Apple's new iPhone SE is the company's first — and thus far, only — iPhone to solely rely on machine learning for Portrait Mode depth estimation.
The iPhone SE, released in April, appears to be largely a copy of the iPhone 8, right down to the single-lens monocular camera. But, under the hood, there's much more going on for depth estimation than any other iPhone before it.
According to a blog post from the makers of camera app Halide, the iPhone SE is the first in Apple's lineup to use "Single Image Monocular Depth Estimation." That means it's the first iPhone that can create a portrait blur effect using just a single 2D image.
In past iPhones, Portrait Mode has required at least two cameras. That's because the best source of depth information has long been comparing two images coming from two slightly different places. Once the system compares those images, it can separate the subject of a photo from the background, allowing for the blurred or "bokeh effect."
The iPhone XR changed that, introducing Portrait Mode support through the use of sensor "focus pixels," which could produce a rough depth map. But while the new iPhone SE has focus pixels, its older hardware lacks the coverage requisite for depth-mapping purposes.
"The new iPhone SE can't use focus pixels, because its older sensor doesn't have enough coverage," Halide's Ben Sandofsky wrote. An iFixit teardown revealed on Monday that the iPhone SE's camera sensor is basically interchangeable with the iPhone 8's.
Instead, the entry-level iPhone produces depth maps entirely through machine learning. That also means that it can produce Portrait Mode photos from both its front- and rear-facing cameras.
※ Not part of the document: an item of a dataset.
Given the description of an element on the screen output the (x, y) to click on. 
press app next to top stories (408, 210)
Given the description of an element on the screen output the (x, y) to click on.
That's something undoubtedly made possible by the top-of-the-line A13 Bionic chipset underneath its hood.
The depth information isn't perfect, Halide points out, but it's an impressive feat given the relative hardware limitations of a three-year-old, single-sensor camera setup. Similarly, Portrait Mode on the iPhone SE only works on people, but Halide says the new version of its app allows bokeh effects on non-human subjects on the iPhone SE.
6 Comments
The core difference between this and Google's implementation is that the iPhone doesn't rely on a HDR+ shot nor the subtle variation in the background across the different areas of the same lens. What this means is that, with an iPhone SE, you can take a photo of an old printed photograph and still get the portrait effect - that's where the A13 becomes useful in keeping this process usably fast and power efficient.
However that said, all smartphone portrait modes have mixed results, sometimes they're good, sometimes they suck, and there are somethings that can't be properly simulated (e.g. when photographing objects that have lensed the background or a curved reflection.)